- **YOUR OBJECTIVE**
Write the records out again. Match them exactly.

------ GIVEN DATA ------

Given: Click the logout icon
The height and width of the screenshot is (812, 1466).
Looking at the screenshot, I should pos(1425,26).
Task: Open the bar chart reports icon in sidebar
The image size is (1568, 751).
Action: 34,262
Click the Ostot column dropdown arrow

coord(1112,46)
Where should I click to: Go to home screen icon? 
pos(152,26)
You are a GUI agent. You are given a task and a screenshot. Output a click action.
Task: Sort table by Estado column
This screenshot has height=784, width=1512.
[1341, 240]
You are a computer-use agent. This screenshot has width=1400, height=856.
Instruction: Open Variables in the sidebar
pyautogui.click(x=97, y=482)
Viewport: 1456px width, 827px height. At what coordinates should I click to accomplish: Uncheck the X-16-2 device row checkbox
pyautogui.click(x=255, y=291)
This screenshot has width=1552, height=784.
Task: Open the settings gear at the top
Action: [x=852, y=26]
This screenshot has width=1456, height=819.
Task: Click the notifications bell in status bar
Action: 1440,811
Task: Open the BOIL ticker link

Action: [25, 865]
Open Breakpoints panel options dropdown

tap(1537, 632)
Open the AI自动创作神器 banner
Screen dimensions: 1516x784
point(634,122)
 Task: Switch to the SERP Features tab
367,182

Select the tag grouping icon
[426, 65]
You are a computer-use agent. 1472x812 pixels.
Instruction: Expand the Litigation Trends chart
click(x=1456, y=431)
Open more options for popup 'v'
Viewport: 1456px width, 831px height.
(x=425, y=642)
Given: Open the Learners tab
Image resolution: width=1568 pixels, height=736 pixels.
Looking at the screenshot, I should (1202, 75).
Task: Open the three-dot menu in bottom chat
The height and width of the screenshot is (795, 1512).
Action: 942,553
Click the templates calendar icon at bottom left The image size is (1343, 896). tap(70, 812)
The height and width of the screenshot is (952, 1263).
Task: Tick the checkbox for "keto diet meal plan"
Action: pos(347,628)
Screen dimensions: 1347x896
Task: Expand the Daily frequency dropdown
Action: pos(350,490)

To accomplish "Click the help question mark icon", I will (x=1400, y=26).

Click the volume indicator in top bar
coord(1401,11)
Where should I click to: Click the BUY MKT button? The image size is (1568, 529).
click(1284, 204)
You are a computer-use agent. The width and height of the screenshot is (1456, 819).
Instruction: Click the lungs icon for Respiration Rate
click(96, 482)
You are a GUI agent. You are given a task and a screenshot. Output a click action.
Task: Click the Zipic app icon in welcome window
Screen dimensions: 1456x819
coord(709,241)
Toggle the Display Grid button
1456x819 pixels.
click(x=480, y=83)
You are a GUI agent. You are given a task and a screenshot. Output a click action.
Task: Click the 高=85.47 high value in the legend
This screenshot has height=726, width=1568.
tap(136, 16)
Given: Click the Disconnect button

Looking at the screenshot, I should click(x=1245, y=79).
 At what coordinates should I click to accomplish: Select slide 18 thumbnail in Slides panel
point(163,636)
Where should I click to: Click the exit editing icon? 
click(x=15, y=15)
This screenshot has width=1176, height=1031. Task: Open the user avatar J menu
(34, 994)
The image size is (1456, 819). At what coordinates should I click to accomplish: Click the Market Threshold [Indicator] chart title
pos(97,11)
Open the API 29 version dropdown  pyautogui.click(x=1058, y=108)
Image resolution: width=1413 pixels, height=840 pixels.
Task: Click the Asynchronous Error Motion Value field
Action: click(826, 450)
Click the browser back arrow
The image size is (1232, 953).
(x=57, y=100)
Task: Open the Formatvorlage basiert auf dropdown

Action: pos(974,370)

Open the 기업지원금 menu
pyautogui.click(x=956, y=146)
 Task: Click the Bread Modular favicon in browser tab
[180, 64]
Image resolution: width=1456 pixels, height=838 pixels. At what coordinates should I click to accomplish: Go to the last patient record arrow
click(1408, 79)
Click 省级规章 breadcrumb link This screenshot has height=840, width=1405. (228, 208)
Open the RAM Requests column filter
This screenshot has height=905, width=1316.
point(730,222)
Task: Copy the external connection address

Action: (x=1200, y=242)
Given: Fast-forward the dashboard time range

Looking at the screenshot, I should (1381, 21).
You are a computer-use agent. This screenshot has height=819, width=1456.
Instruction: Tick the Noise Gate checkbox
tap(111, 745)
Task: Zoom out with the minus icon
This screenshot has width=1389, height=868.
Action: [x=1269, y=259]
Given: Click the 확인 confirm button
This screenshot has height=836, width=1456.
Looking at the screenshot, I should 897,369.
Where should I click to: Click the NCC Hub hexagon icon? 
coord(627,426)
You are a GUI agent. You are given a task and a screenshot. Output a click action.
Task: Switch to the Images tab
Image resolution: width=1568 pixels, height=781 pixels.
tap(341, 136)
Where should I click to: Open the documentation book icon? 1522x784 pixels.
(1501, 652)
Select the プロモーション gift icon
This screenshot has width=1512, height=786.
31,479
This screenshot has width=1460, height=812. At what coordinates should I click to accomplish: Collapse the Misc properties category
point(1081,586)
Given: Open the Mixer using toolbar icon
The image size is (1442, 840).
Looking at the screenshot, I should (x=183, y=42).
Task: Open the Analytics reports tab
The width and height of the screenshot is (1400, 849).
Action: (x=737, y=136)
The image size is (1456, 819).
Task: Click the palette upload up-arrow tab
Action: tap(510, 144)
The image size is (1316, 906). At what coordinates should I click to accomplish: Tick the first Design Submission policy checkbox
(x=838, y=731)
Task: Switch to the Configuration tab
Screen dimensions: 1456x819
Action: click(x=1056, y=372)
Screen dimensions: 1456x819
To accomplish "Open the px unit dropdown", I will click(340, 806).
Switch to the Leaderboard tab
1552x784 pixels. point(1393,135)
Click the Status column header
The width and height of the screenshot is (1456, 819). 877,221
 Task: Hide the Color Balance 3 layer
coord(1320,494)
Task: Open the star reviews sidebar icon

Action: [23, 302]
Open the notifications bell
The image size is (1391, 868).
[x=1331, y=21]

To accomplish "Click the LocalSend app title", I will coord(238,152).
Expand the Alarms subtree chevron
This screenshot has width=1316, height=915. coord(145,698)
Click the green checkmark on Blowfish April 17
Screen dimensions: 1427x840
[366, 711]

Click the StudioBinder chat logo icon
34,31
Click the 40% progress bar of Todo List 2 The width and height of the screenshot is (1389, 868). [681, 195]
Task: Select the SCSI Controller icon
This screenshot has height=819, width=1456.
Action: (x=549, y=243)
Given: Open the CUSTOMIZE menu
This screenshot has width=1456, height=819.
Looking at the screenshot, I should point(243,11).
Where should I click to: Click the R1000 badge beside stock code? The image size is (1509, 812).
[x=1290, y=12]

------

- **ANSWER TO THIS TASK**
Given: Click the logout icon
The height and width of the screenshot is (812, 1466).
Looking at the screenshot, I should pos(1425,26).
Task: Open the bar chart reports icon in sidebar
The image size is (1568, 751).
Action: 34,262
Click the Ostot column dropdown arrow

coord(1112,46)
Where should I click to: Go to home screen icon? 
pos(152,26)
You are a GUI agent. You are given a task and a screenshot. Output a click action.
Task: Sort table by Estado column
This screenshot has height=784, width=1512.
[1341, 240]
You are a computer-use agent. This screenshot has width=1400, height=856.
Instruction: Open Variables in the sidebar
pyautogui.click(x=97, y=482)
Viewport: 1456px width, 827px height. At what coordinates should I click to accomplish: Uncheck the X-16-2 device row checkbox
pyautogui.click(x=255, y=291)
This screenshot has width=1552, height=784.
Task: Open the settings gear at the top
Action: [x=852, y=26]
This screenshot has width=1456, height=819.
Task: Click the notifications bell in status bar
Action: 1440,811
Task: Open the BOIL ticker link

Action: [25, 865]
Open Breakpoints panel options dropdown

tap(1537, 632)
Open the AI自动创作神器 banner
Screen dimensions: 1516x784
point(634,122)
 Task: Switch to the SERP Features tab
367,182

Select the tag grouping icon
[426, 65]
You are a computer-use agent. 1472x812 pixels.
Instruction: Expand the Litigation Trends chart
click(x=1456, y=431)
Open more options for popup 'v'
Viewport: 1456px width, 831px height.
(x=425, y=642)
Given: Open the Learners tab
Image resolution: width=1568 pixels, height=736 pixels.
Looking at the screenshot, I should (1202, 75).
Task: Open the three-dot menu in bottom chat
The height and width of the screenshot is (795, 1512).
Action: 942,553
Click the templates calendar icon at bottom left The image size is (1343, 896). tap(70, 812)
The height and width of the screenshot is (952, 1263).
Task: Tick the checkbox for "keto diet meal plan"
Action: pos(347,628)
Screen dimensions: 1347x896
Task: Expand the Daily frequency dropdown
Action: pos(350,490)

To accomplish "Click the help question mark icon", I will (x=1400, y=26).

Click the volume indicator in top bar
coord(1401,11)
Where should I click to: Click the BUY MKT button? The image size is (1568, 529).
click(1284, 204)
You are a computer-use agent. The width and height of the screenshot is (1456, 819).
Instruction: Click the lungs icon for Respiration Rate
click(96, 482)
You are a GUI agent. You are given a task and a screenshot. Output a click action.
Task: Click the Zipic app icon in welcome window
Screen dimensions: 1456x819
coord(709,241)
Toggle the Display Grid button
1456x819 pixels.
click(x=480, y=83)
You are a GUI agent. You are given a task and a screenshot. Output a click action.
Task: Click the 高=85.47 high value in the legend
This screenshot has height=726, width=1568.
tap(136, 16)
Given: Click the Disconnect button

Looking at the screenshot, I should click(x=1245, y=79).
 At what coordinates should I click to accomplish: Select slide 18 thumbnail in Slides panel
point(163,636)
Where should I click to: Click the exit editing icon? 
click(x=15, y=15)
This screenshot has width=1176, height=1031. Task: Open the user avatar J menu
(34, 994)
The image size is (1456, 819). At what coordinates should I click to accomplish: Click the Market Threshold [Indicator] chart title
pos(97,11)
Open the API 29 version dropdown  pyautogui.click(x=1058, y=108)
Image resolution: width=1413 pixels, height=840 pixels.
Task: Click the Asynchronous Error Motion Value field
Action: click(826, 450)
Click the browser back arrow
The image size is (1232, 953).
(x=57, y=100)
Task: Open the Formatvorlage basiert auf dropdown

Action: pos(974,370)

Open the 기업지원금 menu
pyautogui.click(x=956, y=146)
 Task: Click the Bread Modular favicon in browser tab
[180, 64]
Image resolution: width=1456 pixels, height=838 pixels. At what coordinates should I click to accomplish: Go to the last patient record arrow
click(1408, 79)
Click 省级规章 breadcrumb link This screenshot has height=840, width=1405. (228, 208)
Open the RAM Requests column filter
This screenshot has height=905, width=1316.
point(730,222)
Task: Copy the external connection address

Action: (x=1200, y=242)
Given: Fast-forward the dashboard time range

Looking at the screenshot, I should (1381, 21).
You are a computer-use agent. This screenshot has height=819, width=1456.
Instruction: Tick the Noise Gate checkbox
tap(111, 745)
Task: Zoom out with the minus icon
This screenshot has width=1389, height=868.
Action: [x=1269, y=259]
Given: Click the 확인 confirm button
This screenshot has height=836, width=1456.
Looking at the screenshot, I should 897,369.
Where should I click to: Click the NCC Hub hexagon icon? 
coord(627,426)
You are a GUI agent. You are given a task and a screenshot. Output a click action.
Task: Switch to the Images tab
Image resolution: width=1568 pixels, height=781 pixels.
tap(341, 136)
Where should I click to: Open the documentation book icon? 1522x784 pixels.
(1501, 652)
Select the プロモーション gift icon
This screenshot has width=1512, height=786.
31,479
This screenshot has width=1460, height=812. At what coordinates should I click to accomplish: Collapse the Misc properties category
point(1081,586)
Given: Open the Mixer using toolbar icon
The image size is (1442, 840).
Looking at the screenshot, I should (x=183, y=42).
Task: Open the Analytics reports tab
The width and height of the screenshot is (1400, 849).
Action: (x=737, y=136)
The image size is (1456, 819).
Task: Click the palette upload up-arrow tab
Action: tap(510, 144)
The image size is (1316, 906). At what coordinates should I click to accomplish: Tick the first Design Submission policy checkbox
(x=838, y=731)
Task: Switch to the Configuration tab
Screen dimensions: 1456x819
Action: click(x=1056, y=372)
Screen dimensions: 1456x819
To accomplish "Open the px unit dropdown", I will click(340, 806).
Switch to the Leaderboard tab
1552x784 pixels. point(1393,135)
Click the Status column header
The width and height of the screenshot is (1456, 819). 877,221
 Task: Hide the Color Balance 3 layer
coord(1320,494)
Task: Open the star reviews sidebar icon

Action: [23, 302]
Open the notifications bell
The image size is (1391, 868).
[x=1331, y=21]

To accomplish "Click the LocalSend app title", I will coord(238,152).
Expand the Alarms subtree chevron
This screenshot has width=1316, height=915. coord(145,698)
Click the green checkmark on Blowfish April 17
Screen dimensions: 1427x840
[366, 711]

Click the StudioBinder chat logo icon
34,31
Click the 40% progress bar of Todo List 2 The width and height of the screenshot is (1389, 868). [681, 195]
Task: Select the SCSI Controller icon
This screenshot has height=819, width=1456.
Action: (x=549, y=243)
Given: Open the CUSTOMIZE menu
This screenshot has width=1456, height=819.
Looking at the screenshot, I should point(243,11).
Where should I click to: Click the R1000 badge beside stock code? The image size is (1509, 812).
[x=1290, y=12]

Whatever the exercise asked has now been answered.